By The Atlas Team | Tags: AIOps
Alerting
In its article 10 Rules for Condition Monitoring, Plant & Works Engineering claims that “The best condition monitoring device ever invented is man.” They might be right, to a certain extent, but AI and AIOps are set to take an expanding role in the future of IT monitoring and alerting. Nothing compares with the experience of an engineer who understands the nuance of a system he’s been monitoring for months or even years, but AIOps can examine and supervise on a scale that is far beyond the capabilities of man.
By using AIOps-driven alerts, errors can be caught before they become service-affecting issues. Forward-thinking scenario modeling can map out new demands on systems and identify where bottlenecks might occur. This will give technicians the ability to proactively address potential problems.
Identifying System Issues
Today’s increasingly complex IT environments are a jumble of hardware and software systems. According to a report, “Seventy-two percent of IT organizations rely on up to nine different IT monitoring tools to support modern applications.” Those are just the monitoring tools. Throw transactional, CRM, BI, CI, digital marketing, operational, analytics, and other AI and ML software into the mix and things quickly spin out of control.
AIOps tools include sets of specialized processes and procedures narrowly focused on specific tasks. These algorithms can spot errors in noisy event streams and mitigate them before they negatively impact a service. They can also identify correlations between issues, use historical data to spot reoccurring problems, and then address these issues immediately.
Noise Elimination
One of the biggest problems facing an IT Ops team is operational noise, which can increase IT costs, while also lowering performance. AIOps can bring organization and order to jumbled IT systems while eliminating or severely reducing operational noise.
IT noise can create severe problems for the business, including higher operating costs and lower performance. Analytical models build on noisy data can make them almost worthless. An AIOps tool can help eliminate noise by creating correlated incidents and workflows that point to the probable root cause of a problem, thereby giving IT personnel a roadmap to any data issues.
Predictive Analytics
AIOps is about data-driven decision-making and its predictive analytics capabilities can be used to forecast probable future events that might impact availability, performance, and/or problems. Predictive analytics can help with capacity planning, which is concerned with adding CPUs, memory, and storage to a physical or a virtual server to ensure the IT estate is used in the most optimized way.

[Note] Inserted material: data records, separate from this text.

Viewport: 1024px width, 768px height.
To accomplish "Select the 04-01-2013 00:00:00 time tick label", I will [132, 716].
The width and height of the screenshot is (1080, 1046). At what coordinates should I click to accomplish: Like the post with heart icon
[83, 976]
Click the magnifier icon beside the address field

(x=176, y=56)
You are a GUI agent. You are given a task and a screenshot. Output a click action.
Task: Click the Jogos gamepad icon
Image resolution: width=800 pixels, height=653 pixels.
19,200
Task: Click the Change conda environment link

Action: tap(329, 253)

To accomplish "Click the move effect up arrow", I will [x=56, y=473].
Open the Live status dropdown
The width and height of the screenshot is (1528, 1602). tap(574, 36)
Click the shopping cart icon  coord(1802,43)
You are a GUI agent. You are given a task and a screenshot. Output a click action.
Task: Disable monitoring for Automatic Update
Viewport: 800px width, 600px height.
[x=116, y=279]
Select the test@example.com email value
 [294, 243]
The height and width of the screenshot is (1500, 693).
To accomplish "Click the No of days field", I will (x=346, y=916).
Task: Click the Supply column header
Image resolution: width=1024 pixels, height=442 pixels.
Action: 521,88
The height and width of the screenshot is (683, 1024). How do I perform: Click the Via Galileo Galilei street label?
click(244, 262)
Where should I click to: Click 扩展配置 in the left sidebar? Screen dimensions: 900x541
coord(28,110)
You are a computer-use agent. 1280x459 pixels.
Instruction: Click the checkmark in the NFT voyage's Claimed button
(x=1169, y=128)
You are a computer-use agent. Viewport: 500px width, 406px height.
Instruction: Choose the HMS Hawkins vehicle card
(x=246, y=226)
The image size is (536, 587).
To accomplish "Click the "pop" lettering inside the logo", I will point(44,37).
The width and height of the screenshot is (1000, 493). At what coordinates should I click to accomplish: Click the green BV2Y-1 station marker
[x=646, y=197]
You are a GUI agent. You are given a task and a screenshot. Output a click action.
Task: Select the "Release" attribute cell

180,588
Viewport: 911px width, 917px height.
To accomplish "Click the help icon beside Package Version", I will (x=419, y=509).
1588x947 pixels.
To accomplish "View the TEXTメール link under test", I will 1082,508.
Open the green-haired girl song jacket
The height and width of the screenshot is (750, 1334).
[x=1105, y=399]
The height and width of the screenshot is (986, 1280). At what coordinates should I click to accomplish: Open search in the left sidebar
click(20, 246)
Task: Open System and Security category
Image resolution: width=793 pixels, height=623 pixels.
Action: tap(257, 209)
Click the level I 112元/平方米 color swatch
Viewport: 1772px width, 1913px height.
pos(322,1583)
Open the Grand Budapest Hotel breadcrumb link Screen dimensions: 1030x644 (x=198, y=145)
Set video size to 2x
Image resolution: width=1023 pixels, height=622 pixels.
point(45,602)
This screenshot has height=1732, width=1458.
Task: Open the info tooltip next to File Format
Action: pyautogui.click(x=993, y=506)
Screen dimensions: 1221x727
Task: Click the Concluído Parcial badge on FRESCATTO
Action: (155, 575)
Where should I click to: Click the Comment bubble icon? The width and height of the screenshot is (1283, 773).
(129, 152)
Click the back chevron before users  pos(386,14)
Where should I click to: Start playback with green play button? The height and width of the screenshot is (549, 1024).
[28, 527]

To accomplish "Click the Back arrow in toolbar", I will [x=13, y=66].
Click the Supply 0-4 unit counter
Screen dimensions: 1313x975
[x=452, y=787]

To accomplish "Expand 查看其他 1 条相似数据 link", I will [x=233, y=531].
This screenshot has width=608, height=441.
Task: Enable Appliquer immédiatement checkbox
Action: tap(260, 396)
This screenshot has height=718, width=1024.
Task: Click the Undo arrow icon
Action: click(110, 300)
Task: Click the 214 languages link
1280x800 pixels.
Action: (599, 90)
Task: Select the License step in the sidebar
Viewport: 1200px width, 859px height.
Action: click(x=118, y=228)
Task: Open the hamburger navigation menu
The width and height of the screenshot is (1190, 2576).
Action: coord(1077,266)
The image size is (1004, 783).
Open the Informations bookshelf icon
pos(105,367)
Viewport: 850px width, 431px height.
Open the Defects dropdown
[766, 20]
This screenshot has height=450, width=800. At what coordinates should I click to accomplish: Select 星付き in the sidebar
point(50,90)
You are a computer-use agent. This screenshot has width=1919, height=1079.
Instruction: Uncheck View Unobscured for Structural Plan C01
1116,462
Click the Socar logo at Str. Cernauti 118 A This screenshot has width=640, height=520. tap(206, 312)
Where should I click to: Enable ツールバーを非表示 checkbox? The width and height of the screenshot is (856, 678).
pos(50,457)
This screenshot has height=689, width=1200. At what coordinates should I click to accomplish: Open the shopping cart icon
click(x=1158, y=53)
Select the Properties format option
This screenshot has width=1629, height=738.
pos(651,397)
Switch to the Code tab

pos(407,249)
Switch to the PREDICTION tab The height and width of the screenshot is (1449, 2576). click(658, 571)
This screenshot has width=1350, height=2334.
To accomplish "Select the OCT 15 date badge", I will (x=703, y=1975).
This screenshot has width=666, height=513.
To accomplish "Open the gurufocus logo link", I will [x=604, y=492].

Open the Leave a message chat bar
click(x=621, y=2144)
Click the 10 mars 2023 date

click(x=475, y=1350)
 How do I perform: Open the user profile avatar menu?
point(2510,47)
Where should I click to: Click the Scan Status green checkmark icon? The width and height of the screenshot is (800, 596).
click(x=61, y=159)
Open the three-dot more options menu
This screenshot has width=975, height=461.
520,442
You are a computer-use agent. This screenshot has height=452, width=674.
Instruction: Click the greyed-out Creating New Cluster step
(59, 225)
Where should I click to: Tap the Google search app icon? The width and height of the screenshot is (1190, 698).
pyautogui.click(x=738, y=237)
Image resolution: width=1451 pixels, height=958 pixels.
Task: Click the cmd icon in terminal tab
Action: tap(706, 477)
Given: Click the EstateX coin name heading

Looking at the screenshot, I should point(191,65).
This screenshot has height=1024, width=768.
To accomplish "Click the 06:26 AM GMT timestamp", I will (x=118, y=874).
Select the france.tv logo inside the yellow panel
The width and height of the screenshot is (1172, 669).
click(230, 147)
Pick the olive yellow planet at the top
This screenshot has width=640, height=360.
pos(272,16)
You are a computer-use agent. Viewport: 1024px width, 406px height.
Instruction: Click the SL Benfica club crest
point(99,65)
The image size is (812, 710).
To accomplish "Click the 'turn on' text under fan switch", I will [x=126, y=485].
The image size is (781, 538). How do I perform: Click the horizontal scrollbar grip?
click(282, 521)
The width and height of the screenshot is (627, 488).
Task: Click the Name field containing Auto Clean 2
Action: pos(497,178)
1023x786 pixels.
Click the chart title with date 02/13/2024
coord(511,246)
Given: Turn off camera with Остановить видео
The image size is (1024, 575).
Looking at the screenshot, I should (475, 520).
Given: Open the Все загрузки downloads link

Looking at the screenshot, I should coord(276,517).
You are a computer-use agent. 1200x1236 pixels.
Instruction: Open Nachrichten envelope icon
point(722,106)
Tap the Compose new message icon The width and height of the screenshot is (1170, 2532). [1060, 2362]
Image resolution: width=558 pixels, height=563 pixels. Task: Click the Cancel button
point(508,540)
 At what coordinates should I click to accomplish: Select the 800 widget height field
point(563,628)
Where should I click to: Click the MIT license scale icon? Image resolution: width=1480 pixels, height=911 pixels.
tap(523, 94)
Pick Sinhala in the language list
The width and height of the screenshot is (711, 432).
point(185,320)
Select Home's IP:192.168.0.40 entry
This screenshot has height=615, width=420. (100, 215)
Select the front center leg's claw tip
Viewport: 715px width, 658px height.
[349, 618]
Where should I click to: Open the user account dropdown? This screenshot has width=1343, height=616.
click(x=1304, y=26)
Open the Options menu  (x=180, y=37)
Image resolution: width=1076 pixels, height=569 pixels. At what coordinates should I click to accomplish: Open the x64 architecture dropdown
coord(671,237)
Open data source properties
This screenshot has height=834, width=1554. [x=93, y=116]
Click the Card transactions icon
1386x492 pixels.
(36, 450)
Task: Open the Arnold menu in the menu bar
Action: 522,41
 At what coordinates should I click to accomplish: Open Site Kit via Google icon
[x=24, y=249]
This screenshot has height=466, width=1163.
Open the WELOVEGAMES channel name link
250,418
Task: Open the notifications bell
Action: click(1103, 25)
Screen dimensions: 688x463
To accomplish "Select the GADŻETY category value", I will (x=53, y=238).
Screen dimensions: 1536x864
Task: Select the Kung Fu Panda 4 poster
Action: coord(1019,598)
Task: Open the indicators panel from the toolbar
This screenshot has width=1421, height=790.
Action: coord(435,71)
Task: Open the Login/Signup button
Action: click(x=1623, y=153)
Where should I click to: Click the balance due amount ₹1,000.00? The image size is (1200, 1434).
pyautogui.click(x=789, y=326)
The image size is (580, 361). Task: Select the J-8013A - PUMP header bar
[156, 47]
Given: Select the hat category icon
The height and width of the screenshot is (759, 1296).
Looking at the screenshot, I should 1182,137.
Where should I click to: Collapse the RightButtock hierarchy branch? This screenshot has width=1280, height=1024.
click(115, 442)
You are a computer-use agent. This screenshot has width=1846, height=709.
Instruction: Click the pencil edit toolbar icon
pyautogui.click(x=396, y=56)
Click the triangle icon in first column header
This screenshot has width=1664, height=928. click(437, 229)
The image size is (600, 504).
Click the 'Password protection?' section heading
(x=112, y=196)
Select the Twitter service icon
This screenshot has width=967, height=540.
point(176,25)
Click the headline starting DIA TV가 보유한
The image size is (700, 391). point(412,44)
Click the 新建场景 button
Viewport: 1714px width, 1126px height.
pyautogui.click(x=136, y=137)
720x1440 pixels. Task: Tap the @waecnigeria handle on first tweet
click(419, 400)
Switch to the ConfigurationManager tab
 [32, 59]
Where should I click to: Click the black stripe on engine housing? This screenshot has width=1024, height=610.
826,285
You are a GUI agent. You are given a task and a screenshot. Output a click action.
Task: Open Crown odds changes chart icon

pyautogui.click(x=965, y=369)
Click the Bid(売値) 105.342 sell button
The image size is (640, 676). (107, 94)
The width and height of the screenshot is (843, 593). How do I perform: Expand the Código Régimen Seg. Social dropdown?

By leveraging the vast troves of data in its systems, AIOps can build predictive models that will proactively address any issue that might negatively affect the business. These will be far more complicated and effective than any models humans can build alone.
Collaboration
AIOps can lead to increased collaboration amongst peers and business units. AIOps gets everyone on the same data page, so they can all speak the same data language. AIOps can improve remote workflows, as well as empower virtual workspaces. “In this virtual workspace, everyone involved in solving an incident assembles, sharing a ‘single pane’ UI with all necessary data and context,” explains Arsalan Lari.
Conclusion
AIOps can quickly identify and resolve system issues across a vast network. When properly implemented, an AIOps platform can reduce the time needed by IT personnel to focus on routine, everyday alerts. Time is needed to program the AIOps platform, but then it can be automated so that necessary alerts can be sent without human interaction to departments that need them.
Today, AIOps is used to avert problems, reduce operational noise, decrease downtime, increase the use of predictive analytics, improve customer experience, provide more accurate root cause analysis, and, ultimately, free IT personnel to concentrate on what they do best – innovate. AIOps elevates the strategic importance and visibility of IT to the business by improving the performance and availability required, no matter how complex the environments become.